15) 30/60/90 - implementation plan
30 days:- Create repository structure, templates, CI linter and PR review process.
- Migrate key SOPs and 5-10 critical runbooks.
- Set up auto-build in the portal.
- Implement integrations with Incident Manager and Grafana.
- Connect Ops bot for audits and reporting.
- Update the postmortem template and link to the dashboard incident.
- Full coverage of SOP/runbook (≥90%).
- Enter KPI: Coverage, Review SLA, Usage.
- Retro on the convenience and quality of the "docs-as-code" process.

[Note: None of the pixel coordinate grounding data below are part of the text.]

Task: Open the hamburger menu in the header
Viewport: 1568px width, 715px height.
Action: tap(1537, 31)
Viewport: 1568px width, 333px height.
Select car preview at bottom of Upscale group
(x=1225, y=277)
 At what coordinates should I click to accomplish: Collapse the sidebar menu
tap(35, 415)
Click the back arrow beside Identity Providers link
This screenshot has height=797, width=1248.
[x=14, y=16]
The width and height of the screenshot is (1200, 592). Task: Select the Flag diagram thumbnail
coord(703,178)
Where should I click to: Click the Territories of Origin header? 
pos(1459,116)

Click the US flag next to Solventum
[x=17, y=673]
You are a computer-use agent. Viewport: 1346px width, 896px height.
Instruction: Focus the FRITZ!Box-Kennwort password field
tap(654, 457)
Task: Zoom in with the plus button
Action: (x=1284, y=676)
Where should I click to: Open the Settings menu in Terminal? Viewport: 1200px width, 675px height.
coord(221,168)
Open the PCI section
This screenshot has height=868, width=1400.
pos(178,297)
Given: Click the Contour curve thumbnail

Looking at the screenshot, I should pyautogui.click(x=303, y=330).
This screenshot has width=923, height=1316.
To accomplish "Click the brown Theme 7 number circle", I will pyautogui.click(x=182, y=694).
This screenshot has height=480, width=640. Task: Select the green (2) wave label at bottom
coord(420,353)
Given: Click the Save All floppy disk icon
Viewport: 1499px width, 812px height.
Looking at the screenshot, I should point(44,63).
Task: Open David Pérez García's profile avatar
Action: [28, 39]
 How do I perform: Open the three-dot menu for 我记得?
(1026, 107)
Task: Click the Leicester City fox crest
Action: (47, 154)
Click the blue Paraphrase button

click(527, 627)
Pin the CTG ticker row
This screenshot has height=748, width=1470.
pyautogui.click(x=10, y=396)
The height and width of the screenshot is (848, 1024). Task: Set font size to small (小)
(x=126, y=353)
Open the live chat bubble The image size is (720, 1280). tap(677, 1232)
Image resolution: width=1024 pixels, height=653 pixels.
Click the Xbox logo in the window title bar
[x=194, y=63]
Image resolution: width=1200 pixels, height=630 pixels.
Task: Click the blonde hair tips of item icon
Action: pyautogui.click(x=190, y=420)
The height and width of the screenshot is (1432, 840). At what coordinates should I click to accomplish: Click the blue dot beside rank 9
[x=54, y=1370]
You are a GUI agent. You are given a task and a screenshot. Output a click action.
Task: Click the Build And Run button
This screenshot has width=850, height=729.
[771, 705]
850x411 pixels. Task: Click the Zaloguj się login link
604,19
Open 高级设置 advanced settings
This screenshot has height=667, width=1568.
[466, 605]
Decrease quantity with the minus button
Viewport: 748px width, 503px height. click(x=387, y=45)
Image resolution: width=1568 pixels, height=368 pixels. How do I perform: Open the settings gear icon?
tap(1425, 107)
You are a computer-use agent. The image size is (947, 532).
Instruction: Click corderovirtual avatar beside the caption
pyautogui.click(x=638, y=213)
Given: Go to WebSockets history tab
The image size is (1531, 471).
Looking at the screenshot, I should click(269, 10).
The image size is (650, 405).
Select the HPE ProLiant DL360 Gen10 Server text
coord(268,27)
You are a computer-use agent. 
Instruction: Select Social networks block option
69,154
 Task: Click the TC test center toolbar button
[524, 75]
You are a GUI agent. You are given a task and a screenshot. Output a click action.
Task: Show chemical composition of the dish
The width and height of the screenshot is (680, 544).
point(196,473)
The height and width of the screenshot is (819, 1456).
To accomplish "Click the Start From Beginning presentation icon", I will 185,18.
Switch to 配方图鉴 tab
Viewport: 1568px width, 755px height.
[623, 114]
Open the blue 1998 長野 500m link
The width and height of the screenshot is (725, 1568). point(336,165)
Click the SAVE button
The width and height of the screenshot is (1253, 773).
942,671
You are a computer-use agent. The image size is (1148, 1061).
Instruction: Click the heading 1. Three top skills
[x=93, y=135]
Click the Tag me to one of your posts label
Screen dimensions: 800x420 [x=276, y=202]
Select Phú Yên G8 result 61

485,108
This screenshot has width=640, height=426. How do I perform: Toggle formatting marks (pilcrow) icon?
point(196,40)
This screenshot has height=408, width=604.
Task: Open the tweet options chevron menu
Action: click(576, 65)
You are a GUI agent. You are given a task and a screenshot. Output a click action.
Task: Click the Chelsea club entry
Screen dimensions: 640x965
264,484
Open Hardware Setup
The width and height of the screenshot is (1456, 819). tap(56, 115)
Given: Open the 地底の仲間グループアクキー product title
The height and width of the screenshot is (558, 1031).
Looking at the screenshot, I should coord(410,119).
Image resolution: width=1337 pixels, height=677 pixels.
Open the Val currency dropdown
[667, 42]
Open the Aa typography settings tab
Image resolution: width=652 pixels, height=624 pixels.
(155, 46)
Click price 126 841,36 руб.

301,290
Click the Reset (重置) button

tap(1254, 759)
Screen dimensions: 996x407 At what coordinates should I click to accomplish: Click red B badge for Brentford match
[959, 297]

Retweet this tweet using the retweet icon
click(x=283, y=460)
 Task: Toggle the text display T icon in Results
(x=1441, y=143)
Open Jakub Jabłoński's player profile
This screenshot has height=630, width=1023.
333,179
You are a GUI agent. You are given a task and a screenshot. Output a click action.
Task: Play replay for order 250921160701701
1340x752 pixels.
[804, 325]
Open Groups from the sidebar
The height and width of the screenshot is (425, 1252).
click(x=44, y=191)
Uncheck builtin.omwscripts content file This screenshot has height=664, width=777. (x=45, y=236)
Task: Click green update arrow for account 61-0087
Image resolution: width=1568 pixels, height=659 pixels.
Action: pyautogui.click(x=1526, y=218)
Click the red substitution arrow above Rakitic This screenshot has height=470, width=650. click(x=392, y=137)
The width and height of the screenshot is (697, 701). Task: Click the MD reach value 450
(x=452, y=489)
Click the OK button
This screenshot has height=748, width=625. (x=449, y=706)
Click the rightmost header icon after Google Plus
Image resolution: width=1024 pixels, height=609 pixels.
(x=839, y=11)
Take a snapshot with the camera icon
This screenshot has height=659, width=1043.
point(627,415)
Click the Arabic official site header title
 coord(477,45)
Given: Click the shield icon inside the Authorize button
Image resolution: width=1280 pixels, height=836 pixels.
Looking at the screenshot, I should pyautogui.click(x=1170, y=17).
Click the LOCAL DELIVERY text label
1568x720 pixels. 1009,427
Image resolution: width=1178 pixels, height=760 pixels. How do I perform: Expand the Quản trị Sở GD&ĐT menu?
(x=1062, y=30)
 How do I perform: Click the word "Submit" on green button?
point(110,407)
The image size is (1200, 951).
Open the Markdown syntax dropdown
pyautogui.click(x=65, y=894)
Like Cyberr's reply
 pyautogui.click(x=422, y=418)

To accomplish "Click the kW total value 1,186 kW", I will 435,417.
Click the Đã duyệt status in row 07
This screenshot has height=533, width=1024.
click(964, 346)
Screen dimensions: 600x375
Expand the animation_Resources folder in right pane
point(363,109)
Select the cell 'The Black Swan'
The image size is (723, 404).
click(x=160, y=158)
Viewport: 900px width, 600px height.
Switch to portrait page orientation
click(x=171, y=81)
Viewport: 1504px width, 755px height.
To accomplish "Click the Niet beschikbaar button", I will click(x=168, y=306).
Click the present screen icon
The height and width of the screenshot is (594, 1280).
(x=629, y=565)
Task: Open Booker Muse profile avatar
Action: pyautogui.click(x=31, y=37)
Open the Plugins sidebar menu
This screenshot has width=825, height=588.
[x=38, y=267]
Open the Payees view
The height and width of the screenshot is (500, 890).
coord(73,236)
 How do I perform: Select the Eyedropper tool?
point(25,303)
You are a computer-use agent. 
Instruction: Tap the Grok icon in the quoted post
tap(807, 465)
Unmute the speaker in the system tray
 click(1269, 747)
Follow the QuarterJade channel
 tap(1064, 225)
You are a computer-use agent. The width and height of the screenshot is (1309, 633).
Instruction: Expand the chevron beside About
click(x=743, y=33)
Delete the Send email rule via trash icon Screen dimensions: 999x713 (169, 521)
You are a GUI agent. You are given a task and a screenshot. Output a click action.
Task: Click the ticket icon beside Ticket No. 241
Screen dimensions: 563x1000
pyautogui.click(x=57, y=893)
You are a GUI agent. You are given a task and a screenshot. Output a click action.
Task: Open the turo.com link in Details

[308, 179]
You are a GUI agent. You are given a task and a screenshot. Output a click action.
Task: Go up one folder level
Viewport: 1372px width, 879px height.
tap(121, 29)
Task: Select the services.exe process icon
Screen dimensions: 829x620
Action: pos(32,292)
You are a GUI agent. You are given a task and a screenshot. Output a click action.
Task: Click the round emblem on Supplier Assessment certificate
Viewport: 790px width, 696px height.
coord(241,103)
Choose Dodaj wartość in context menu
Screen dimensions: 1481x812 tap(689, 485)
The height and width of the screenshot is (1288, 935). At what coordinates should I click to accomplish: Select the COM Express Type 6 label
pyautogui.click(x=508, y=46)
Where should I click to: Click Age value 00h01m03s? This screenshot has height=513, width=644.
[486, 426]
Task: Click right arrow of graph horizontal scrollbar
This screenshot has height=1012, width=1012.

16) Example of SOP template (Markdown)
SOP: Deployment через ArgoCD id: sop-deploy owner: platform-team last_review: 2025-10-15 tags: [deployment, rollback, argo]
Цель
Обеспечить безопасное и управляемое развертывание сервисов через ArgoCD.
Контекст
Используется для всех микросервисов с шаблоном Helm v2+.
Требует активного GitOps-контура и включенных health-checks.
Последовательность шагов
1. Проверить статус `argocd app list`
2. Выполнить `argocd app sync payments-api`
3. Убедиться, что `status: Healthy`
4. В случае проблем — `argocd app rollback payments-api --to-rev <rev>`
Проверка результата
SLO API доступность ≥ 99.95%, алертов нет.
Риски и откат
- Ошибка синхронизации — rollback.
- При повторных ошибках — эскалация Head of Ops.
Контакты
@platform-team / #ops-deploy
17) Integration with other processes
Operational analytics: Coverage and SLA audit reports.
Operator training: training based on real runbooks.
Postmortems: automatic insertion of links to SOP and playbook.
Governance ethics: transparency of change and authorship.
AI assistants: context search and TL; DR from the repository.
18) FAQ
Q: Why Git if there's Confluence?
A: Git gives versions, review, automation and reproducibility. Confluence may be the ultimate showcase, but not the source of truth.
Q: How to avoid outdated instructions?
A: SLA for revision (180 days) + Ops-reminder bots + automatic badge of the last check.
Q: Can the CI be connected to the documentation?
A: Yes. Syntax, required fields, and broken references are checked as standard pipeline, similar to code tests.